Judge Paul Friedman's April 9 ruling that the Department of War is violating his March 20 injunction on press access entered its eleventh day Monday with no movement toward compliance. [1] The New York Times plaintiffs have not regained unescorted building access. The Correspondents' Corridor remains closed. The Pentagon's appeal, filed within hours of the April 9 ruling, has produced no expedited hearing on the D.C. Circuit docket. [2] The paper's April 17 accounting treated the fourth ignored ruling as a pattern that required a different word. Two weekends later, the word still has no enforcement mechanism attached.
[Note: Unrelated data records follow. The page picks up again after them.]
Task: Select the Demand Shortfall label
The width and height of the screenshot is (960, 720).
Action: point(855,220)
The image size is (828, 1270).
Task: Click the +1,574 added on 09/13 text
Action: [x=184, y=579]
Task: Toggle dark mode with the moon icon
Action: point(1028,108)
Friedman's April 9 language was uncharacteristically sharp for a civil matter. The Pentagon, he wrote, "cannot simply reinstate an unlawful policy under the guise of taking 'new' action and expect the Court to look the other way." [3] The court's remedial options — civil contempt, a mandamus-style directive, appointment of a special master — have not been invoked from the bench. The plaintiffs have not, as of Monday morning, filed a contempt motion tied to the April 9 order. The Pentagon has not, as of Monday morning, taken any compliance step beyond the appeal posture Sean Parnell declared on X the night of the ruling. [2]
What this edition called the pattern on April 17 — four rulings, zero compliance — now has an operational pause. For a federal injunction protecting a First Amendment right, that is the story. Friedman's injunction exists. The executive branch has chosen not to comply. The plaintiffs' counsel has chosen, so far, not to force the question.